26 parts Ongoing Sheila on 7, padatnya kota Jogja, dan ucapan selamat tidur yang dikirimkan dari jauh.
Setiap orang memiliki lukanya masing-masing dan kelak akan bertemu dengan penawarnya. Dalam bentuk obat, dalam bentuk pelukan, dalam bentuk sepasang mata yang cantik-dan bahkan dalam bentuk paling sederhana, presensi. Bagi gue, dia orang pertama yang mengerti, yang mengatakan apa yang tak larut dalam pikiran, karena lidah maupun isi kepala gue terlalu kelu untuk tahu apa yang gue rasakan.
Dia: orang yang menerjemahkan segalanya tanpa gue pinta.
Halte Bus, walkman tua, dan bangsal tulip Rumah Sakit Sardjito
Setiap menatap bayangannya, gue melihat lautan tenang, dengan rumah-rumah ikan, pantulan langit yang berkilat dipayungi rembulan, dan rasi bintang yang menunjuk arah pulang. Sedangkan gue adalah pantai yang penuh batu terjal, menghancurkan kapal yang tertambat, menunggu diselimuti pasang, dan meninggalkan udara dengan campuran alga dan garam.

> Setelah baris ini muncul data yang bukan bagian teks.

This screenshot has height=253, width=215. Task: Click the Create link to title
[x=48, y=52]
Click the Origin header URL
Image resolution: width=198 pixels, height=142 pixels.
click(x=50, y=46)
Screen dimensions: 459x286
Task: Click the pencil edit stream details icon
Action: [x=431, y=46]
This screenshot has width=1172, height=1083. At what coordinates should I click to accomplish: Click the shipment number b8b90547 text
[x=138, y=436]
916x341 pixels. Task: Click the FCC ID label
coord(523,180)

Pantaskah gue mengharapkannya?
Gue nggak pernah tahu sejak kapan perasan ini bermula. Terus terang, gue juga nggak mengerti kenapa pikiran gue tiba-tiba menyeret serta bayangannya di setiap jeda. Tapi gue rasakan dada gue bergemuruh, dengan hebat, dengan kuat.
Gue menemukan tenang yang selama ini gue cari.
Dari mereka yang pergi.
Apartemen, bubur tanpa ayam, dan orang favorit nomor satu.

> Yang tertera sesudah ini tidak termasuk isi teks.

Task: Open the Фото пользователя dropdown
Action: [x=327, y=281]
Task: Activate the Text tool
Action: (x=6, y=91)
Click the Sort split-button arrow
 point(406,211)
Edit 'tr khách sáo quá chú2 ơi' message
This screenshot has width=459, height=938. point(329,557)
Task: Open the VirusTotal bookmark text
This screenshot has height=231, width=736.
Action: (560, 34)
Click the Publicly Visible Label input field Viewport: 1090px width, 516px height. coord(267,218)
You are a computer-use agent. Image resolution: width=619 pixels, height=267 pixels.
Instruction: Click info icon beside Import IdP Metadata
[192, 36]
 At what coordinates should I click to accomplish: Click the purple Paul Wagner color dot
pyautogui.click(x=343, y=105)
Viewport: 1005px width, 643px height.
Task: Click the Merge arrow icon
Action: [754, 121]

Dan tanpa gue sadari, gue juga menemukan pulang. Tempat gue bisa menjadi diri gue sendiri, di dalam tubuh yang selama ini nggak gue suka. Pada rupa lain yang nggak pernah perlihatkan pada siapapun.
Satu permintaan gue, gue ingin menyimpan lo untuk waktu yang lama dan nggak terbilang. Meskipun sebenarnya gue juga tahu, selamanya juga punya batas hitungan.
Jadi, jawab pertanyaan gue sekarang, "pantaskah gue mengharapkannya?"